Cameron enters the locker room, where she finds Chase just leaving. She also finds a bouquet of flowers on top of her locker with a card that reads: "Not stolen." She smiles and takes them, telling a nervous Chase that they're beautiful. So much for not trying to lead him on. She continues that she thought about what Chase said before his arm was half-chewed off, and... "I really don't want a relationship with you." OUCH. But Chase just shrugs and says that he knows. "I also know you like flowers," he says, and then he's gone. With a scene like that, I almost want them to get back together. But now he's happy, because he thinks that Cameron really does have feelings for him but doesn't want to act on them, and Cameron's happy, because she can move on to dating Foreman.
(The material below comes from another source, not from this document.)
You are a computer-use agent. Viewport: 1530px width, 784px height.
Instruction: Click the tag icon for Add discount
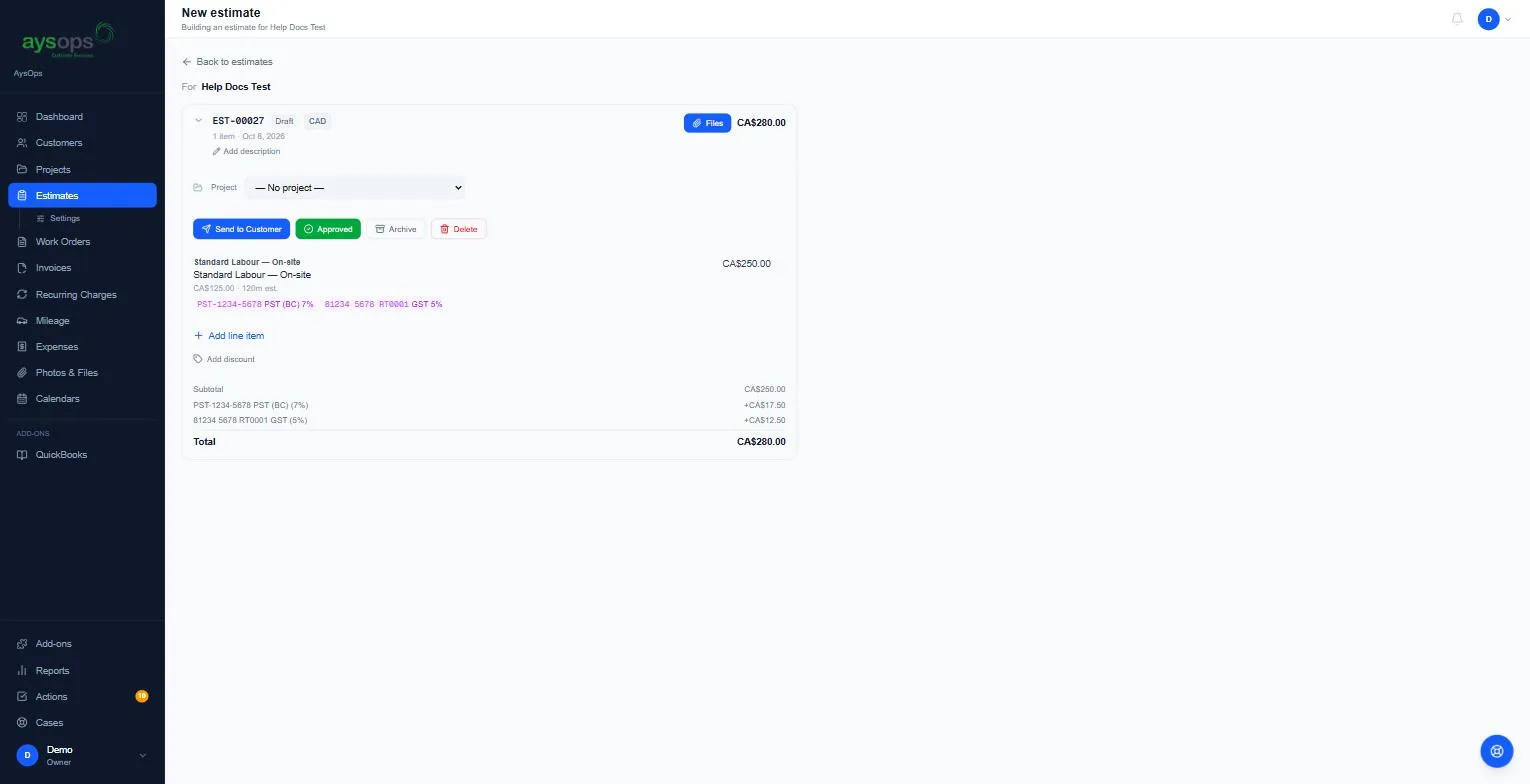coord(198,359)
The Deran family is discharged from PPTH, taking the day care teacher with them. I guess they decided to break the news about their relationship to the kids. I wonder how detailed that discussion got, and if the kids now know that they got sick from Daddy's penis-enhancement cream. That must have been an awkward conversation.
Speaking of awkward conversations, Cuddy and House watch them go from the second-floor balcony, with Cuddy saying she doesn't "get the whole May-December thing." House defends Deran, saying it's more like a "May-October" romance. "Well why can't it be October-October?" Cuddy asks. Um...because men are visual creatures who care about women's appearance and fool themselves into thinking that women half their age are attracted to them? And because some women have daddy issues so they want to date men twice their age? Or, says my more romantic and less cynical side, because age ain't nothing but a number, and people fall love despite the generation gap? "May is when things start to get hot," is House The Philosopher's simple answer. He continues that if a guy gets a little "something-something" and some kids die because of it, that's "the circle of life." "It just shouldn't be so hard," Cuddy says. Well, now that the testosterone cream is out, it probably isn't. But she's talking about all the energy and drama people use to get with someone who usually isn't the right person anyway. And then a curious expression crosses House's face, and he thinks for a second before saying -- reluctantly at first and then spitting the rest of it out -- "I got...tickets to a play." He winces and then turns to see Cuddy's reaction. And it's great. First, she's giving him the "yeah, right" look, waiting for the other shoe to drop and for him to say something about giving them both to her since she'd need two seats to accommodate her gigantic ass. When that doesn't come, she's caught completely off guard. And before we can get any kind of answer or hint as to what will happen next...it's over. Unlike the vagina-inspection scene, it couldn't have stopped at a more perfect time. Until and unless we hear otherwise, the outcome can be whatever we want.